July 30, 2009

Finished: Artists, Craftsmen, and Technocrats

Finished reading Artists, Craftsmen, And Technocrats, by Patricia Pitcher. (Link leads to PDF).

This is an excellent book about the role of artists, craftsmen, and technocrats. I've been increasingly interested in the role of apprenticeship in the the historic European journeyman system, and the guild structure. This book applies the artist-craftsman-technocrat scheme to modern life (in work, organizations, and societies). I really enjoyed reading it, which is unusual in a book translated from the French into English; the author is a PhD at a bilingual Toronto university.

She describes all three as honest, hardworking, and ethical. She positions the Artist as that 1% of the population that is the creator, the dreamer, the filler of vacuums, the synthesizer who can take the (work, industry, society) to a new level. The Artist is people-oriented, open-minded, intuitive, and visionary.

She paints the Craftsman as the majority of the population, the people who've learned through experience, the day-in-day-out people who actually do things, the patient, tolerant people who know what works and what won't. The Craftsman is humane, dedicated, knowledgeable, and wise.

The Artist and Craftsman are "fellow-travelers"; they get along and respect each other.

But the Technocrat is another story. Detail-oriented, rigid, methodical, and hardheaded, the Technocrat is the enemy of both the Artist and the Craftsman. His/her analytical thinking leaves no room for fresh ideas and new pathways; he/she follows an uncompromising set of rules he/she believes are right.

The Technocrats are the buzzworders, acceptors of current wisdom, the micro-focused, the planners and charters, the people who want it now, and in essence the people that embrace the administration of things rather than the human and social consequences involved.

Of course, she says it much better than that. She develops interesting flows of how each group sees the other, and suggests that the Technocrats have risen beyond their place in (business, society) to the detriment of us all.

Her dynamic suggests that the Technocrats have thrived because the Artists respect their skills, and the Craftsmen tolerate or ignore them, while the Technocrats will actively plan against the other two groups, viewing the Artist as out of control and lazy, and the Craftsman as old-fashioned and incompetent.

She closes with a call to embrace the Craftsmen and to tolerate the Artists, who are hated beyond reason by the Technocrats.

The test of any good theory is: does it explain what you've experienced? Does it predict where things might go? On both counts, this book is informative and successful.

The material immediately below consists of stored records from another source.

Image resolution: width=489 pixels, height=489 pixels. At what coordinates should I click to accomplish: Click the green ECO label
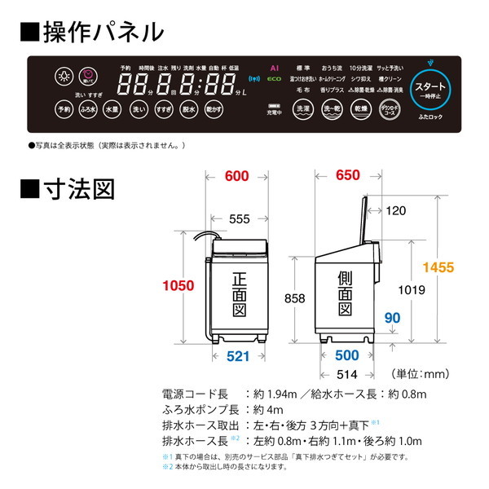[275, 81]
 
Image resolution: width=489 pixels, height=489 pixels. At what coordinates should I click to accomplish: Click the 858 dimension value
[294, 298]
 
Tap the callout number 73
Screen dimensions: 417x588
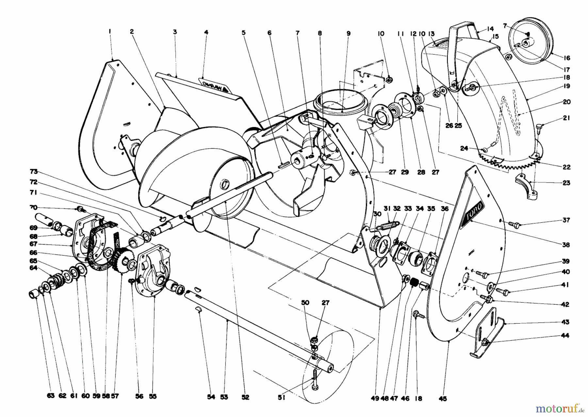tap(34, 172)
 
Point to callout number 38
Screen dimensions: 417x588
tap(566, 245)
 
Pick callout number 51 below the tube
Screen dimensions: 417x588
tap(282, 397)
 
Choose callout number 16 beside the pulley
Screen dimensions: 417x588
tap(566, 58)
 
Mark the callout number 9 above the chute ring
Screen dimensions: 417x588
tap(348, 33)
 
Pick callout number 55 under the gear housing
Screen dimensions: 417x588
tap(153, 396)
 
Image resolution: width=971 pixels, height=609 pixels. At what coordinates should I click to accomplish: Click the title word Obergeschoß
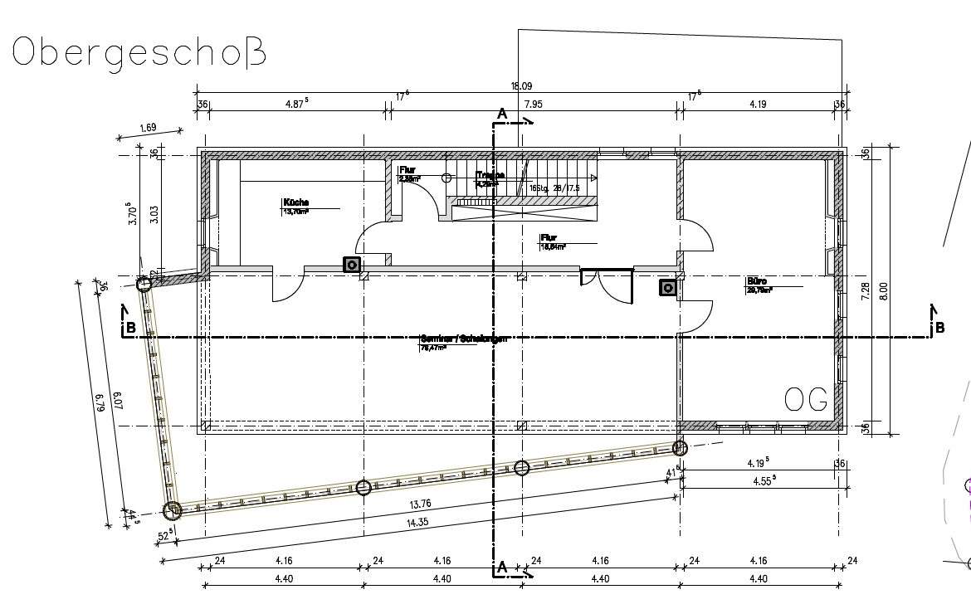139,51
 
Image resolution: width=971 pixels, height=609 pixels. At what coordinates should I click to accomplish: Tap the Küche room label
296,202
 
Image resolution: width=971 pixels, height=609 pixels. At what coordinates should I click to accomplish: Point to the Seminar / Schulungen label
463,339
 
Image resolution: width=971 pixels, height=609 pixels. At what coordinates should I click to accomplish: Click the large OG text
806,401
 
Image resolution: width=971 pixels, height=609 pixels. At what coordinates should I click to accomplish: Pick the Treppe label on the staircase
490,176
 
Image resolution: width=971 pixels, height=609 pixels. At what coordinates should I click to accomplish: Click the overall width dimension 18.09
521,86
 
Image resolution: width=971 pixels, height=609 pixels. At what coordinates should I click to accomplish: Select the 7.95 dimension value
534,105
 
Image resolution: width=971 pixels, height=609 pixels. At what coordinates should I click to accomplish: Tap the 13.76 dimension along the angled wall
420,504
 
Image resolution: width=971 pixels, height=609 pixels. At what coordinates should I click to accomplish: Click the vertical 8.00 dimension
883,290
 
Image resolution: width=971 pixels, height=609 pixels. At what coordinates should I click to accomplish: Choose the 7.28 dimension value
865,290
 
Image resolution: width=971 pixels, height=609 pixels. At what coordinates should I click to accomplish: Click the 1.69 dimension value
148,128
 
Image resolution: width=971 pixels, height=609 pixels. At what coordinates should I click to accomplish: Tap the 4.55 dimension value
764,480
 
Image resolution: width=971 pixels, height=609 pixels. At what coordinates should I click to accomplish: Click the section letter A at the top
501,113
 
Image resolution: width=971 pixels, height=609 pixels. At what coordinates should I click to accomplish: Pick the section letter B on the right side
939,328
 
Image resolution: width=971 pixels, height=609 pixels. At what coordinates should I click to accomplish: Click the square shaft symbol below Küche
352,265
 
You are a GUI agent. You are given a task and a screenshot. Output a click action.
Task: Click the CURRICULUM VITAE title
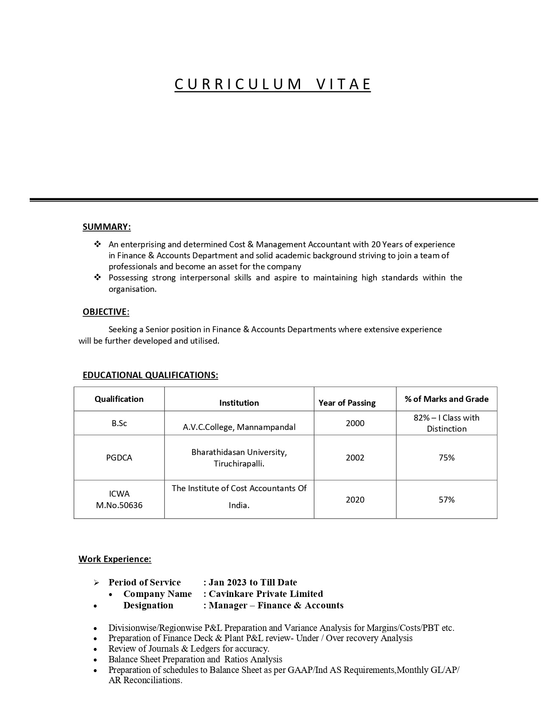272,84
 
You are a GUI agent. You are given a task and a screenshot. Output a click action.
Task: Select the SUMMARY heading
107,227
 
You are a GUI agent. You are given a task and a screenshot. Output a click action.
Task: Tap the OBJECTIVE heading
105,312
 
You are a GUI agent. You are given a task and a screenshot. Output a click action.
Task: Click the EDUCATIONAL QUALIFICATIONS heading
150,375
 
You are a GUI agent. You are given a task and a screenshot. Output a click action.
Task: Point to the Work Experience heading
115,559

Pitcher describes the behavior, thought processes, temperment, and inner life of each group. She backs it up with a 15-year ethnographic examination of a financial corporation, and I find it hard to disagree with her descriptions.

She does not offer bromides or checklists for the care and feeding of each type, but rather focuses on a call for Character, a return to Philosophy, a re-cognition of the Classics, and a call for restoring the place of the Craftsman, who has been too easily displaced by the Technocrat.

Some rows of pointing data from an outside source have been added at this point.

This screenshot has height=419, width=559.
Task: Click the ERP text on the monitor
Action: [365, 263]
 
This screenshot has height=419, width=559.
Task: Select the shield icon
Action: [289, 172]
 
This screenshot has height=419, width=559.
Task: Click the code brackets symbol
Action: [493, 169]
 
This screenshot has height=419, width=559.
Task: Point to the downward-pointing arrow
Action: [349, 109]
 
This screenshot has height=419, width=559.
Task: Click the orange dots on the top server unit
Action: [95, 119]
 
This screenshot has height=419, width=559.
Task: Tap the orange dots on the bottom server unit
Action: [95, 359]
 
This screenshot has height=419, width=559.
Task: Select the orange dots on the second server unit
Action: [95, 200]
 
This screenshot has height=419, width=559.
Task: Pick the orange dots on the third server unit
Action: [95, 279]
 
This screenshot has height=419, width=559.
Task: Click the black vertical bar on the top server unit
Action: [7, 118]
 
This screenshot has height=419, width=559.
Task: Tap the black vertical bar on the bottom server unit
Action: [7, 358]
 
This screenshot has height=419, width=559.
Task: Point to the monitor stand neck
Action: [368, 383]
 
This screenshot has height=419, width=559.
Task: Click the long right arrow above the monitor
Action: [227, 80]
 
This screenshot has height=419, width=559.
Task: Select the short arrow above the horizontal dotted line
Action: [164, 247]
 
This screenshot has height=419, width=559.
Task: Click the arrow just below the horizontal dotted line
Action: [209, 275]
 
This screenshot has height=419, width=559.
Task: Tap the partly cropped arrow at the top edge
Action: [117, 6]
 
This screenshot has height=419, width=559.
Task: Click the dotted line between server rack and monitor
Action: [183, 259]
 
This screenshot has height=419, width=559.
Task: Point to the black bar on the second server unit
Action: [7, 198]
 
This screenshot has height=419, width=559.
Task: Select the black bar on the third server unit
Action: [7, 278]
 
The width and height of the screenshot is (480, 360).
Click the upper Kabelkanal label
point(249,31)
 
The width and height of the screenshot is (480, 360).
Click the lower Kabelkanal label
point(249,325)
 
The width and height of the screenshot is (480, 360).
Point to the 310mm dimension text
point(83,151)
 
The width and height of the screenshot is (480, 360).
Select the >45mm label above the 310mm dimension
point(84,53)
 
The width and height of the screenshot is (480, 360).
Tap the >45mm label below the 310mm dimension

I enjoyed the translation, and found her discussion contrasting the French system of compagnonnage and it's social attributes with the more German system of apprenticeship to be a fascinating examination.

I highly recommend this book. Although I purchased the hard-cover from an hard-to-find book vendor, this link sells the PDF for $4. It's a good read from a multi-disciplinary perspective.

3 comments:

Cindy said...

I want a copy of this book, but I can't find one. Any suggestions? (E-mail suggestions to spackmanc@yahoo.ca, thanks!)

Vannevar said...

Cindy, click the link at the top of the post, you can download a digital copy from Amazon for $4.

LionDormant said...

Hi

Re; "the author is a PhD at a bilingual Toronto university"

In fact, she did her PhD under Henry Mintzberg at McGill University, an English-language university, and now teaches at Universitê de Montrêal, a French-language university. Both of these institutions are located in the (effectively, if not officially) bilingual city of Montreal, about 500 km from Toronto.

I, too, found the book interesting and inspiring, especially as I watch my own workplace become a technocrat's paradise.

...and just for fun, although I understand what you mean, I can't help thinking that your hard-to-find book vendor might want to advertise its coordinates better, so as to become an easy-to-find hard-to-find-book vendor.